Le sélectionneur de l’équipe de France de football Raymond Domenech, se plaçant hier sur le terrain « sportif, et uniquement sportif », sans entretenir de polémique, a décidé de se passer de Robert Pires et Nicolas Anelka pour le match amical contre la Pologne, le 17 novembre.
Souhaitant, dans « la lignée de la constuction d’une équipe, voir des joueurs et trouver des organisations différentes », le sélectionneur a préféré faire appel à quelques nouvelles têtes, celles de Florent Malouda (Lyon), Camel Meriem (Bordeaux), Sylvain Armand (Paris-SG) et Pierre-Alain Frau (Lyon), les deux derniers ayant déjà été appelés mais jamais alignés.
Robert Pires, qui sera présent lundi matin à Paris, pour s’expliquer devant la délégation permanente des Bleus pour avoir mis en avant son équipementier personnel lors du dernier rassemblement, ne rejoindra donc pas ensuite les 19 Bleus convoqués à Clairefontaine. Le plus capé des Bleus ne célébrera donc pas sa 80e sélection contre la Pologne.
Le sélectionneur s’est bien gardé de présenter cette non-sélection comme une sanction envers Pires qui, fâché d’avoir été remplacé à la mi-temps à Chypre (2-0), avait étalé dans le magazine France-Football ses problèmes relationnels avec Domenech.
« C’est un problème sportif, a justifié Domenech. Robert lui-même le dit, il n’est pas au mieux en ce moment, il n’est pas toujours titulaire avec Arsenal. Je suis d’accord avec lui sur ce point, mais cela n’hypothèque en rien son avenir. »
« Je ne juge pas »
Et le sélectionneur de préciser : « Chacun a le droit de s’exprimer. Après, chacun assume les conséquences. Moi, j’ai le droit de répondre ou de ne pas répondre. La liberté appartient à chacun. Je ne juge pas. Je reste au niveau sportif et uniquement au niveau sportif. »
Sur le cas Anelka, dont le retour semblait possible en raison des blessures de Djibril Cissé et David Trezeguet, Domenech a fait la même réponse.
« Nico a la capacité, on le suit. On ne s’en tient pas aux “on dit”. J’ai fais un choix qui, c’est vrai, ne dépend pas complètement de lui parce qu’il y des organisations que je veux voir avec les autres. »
Le retour d’Anelka, qui n’a plus porté le maillot bleu depuis avril 2002 (France-Russie, 0-0) pour s’être lui-même mis hors-jeu en novembre suivant, est donc remis à plus tard, même si le sélectionneur assure que « la porte n’a jamais été fermée et ne l’est pas plus aujourd’hui ».

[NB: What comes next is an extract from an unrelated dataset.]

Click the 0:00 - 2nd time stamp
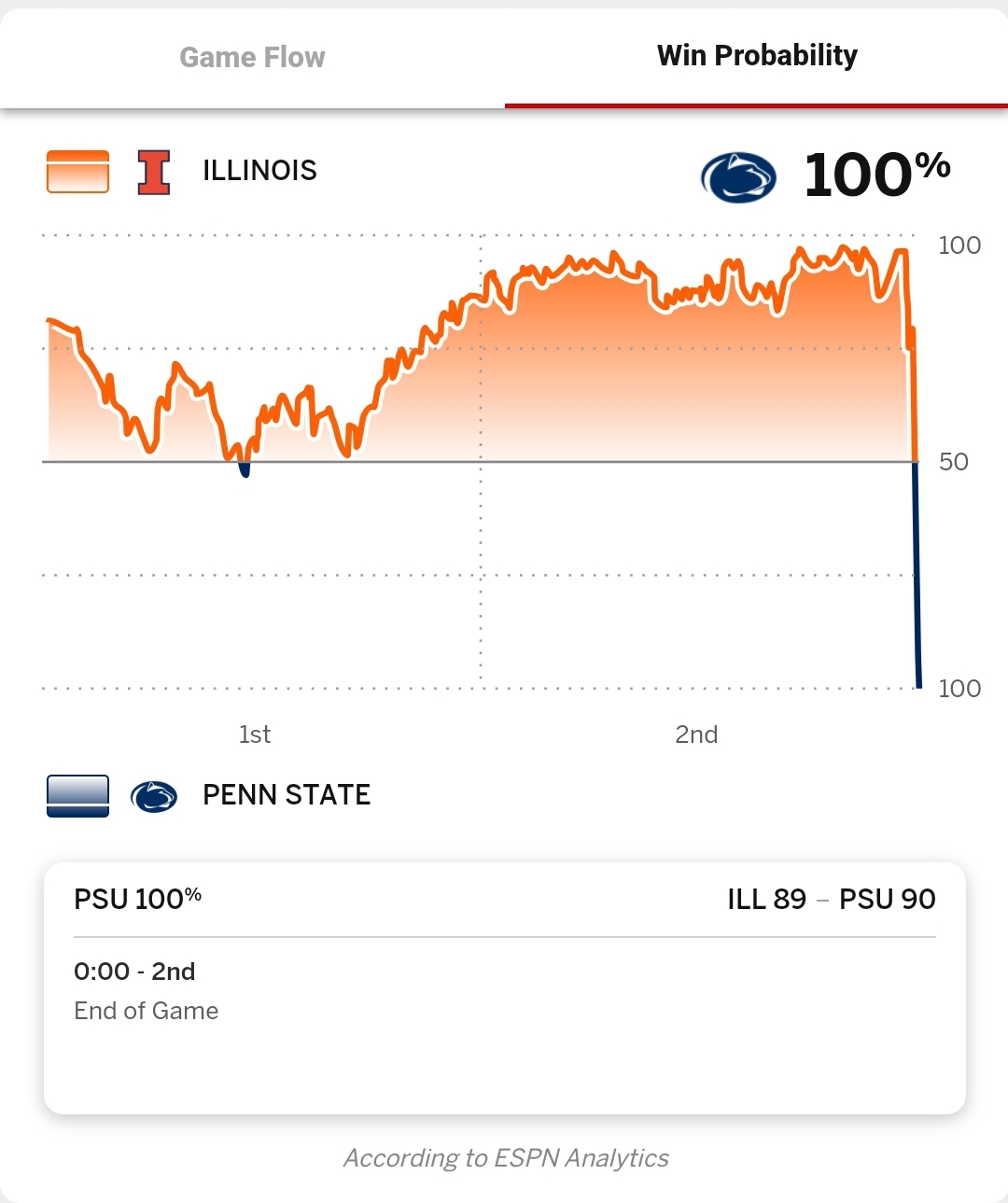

Ces deux absences de marque, auxquelles s’ajoutent celles de Mexès (AS Rome) et Micoud (Werder Brême), donnent à la liste une forte tonalité « L1 » (12 joueurs sur 19), où les Lyonnais (Abidal, Frau, Govou, Malouda) sont en force malgré les absences de Wiltord et Coupet, blessés.
« Frau (3 buts en L1, 2 en C1) est le meilleur buteur de Lyon, une équipe en tête du championnat, déjà qualifiée pour le deuxième tour en Ligue des champions. Il a la chance d’être dans un club qui peut porter un joueur », note Domenech qui, au sujet de Malouda, espère « qu’il va continuer à montrer la même chose en équipe de France ».
Chez Meriem, c’est plutôt « la polyvalence » qui a séduit le sélectionneur.
Si Silvestre, peu inspiré à Chypre, Evra, et Mendy ne sont pas là, Willy Sagnol, qui n’est pas réapparu depuis l’Euro, fait lui son retour. Mickaël Landreau est quant à lui logiquement appelé en doublure de Barthez en l’absence de Coupet.
La liste des joueurs
Gardiens : Fabien Barthez (Marseille), Mickaël Landreau (Nantes).
Défenseurs : Eric Abidal (Lyon), Sylvain Armand (Paris-SG), Jean-Alain Boumsong (Glasgow Rangers), William Gallas (Chelsea), Gaël Givet (Monaco), Sébastien Squillaci (Monaco).
Milieux : Florent Malouda (Lyon), Rio-Antonio Mavuba (Bordeaux), Camel Meriem (Bordeaux), Benoît Pedretti (Marseille), Willy Sagnol (Bayern Munich), Patrick Vieira (Arsenal).
Attaquants : Pierre-Alain Frau (Lyon), Ludovic Giuly (FC Barcelone), Sidney Govou (Lyon), Thierry Henry (Arsenal), Louis Saha (Manchester United).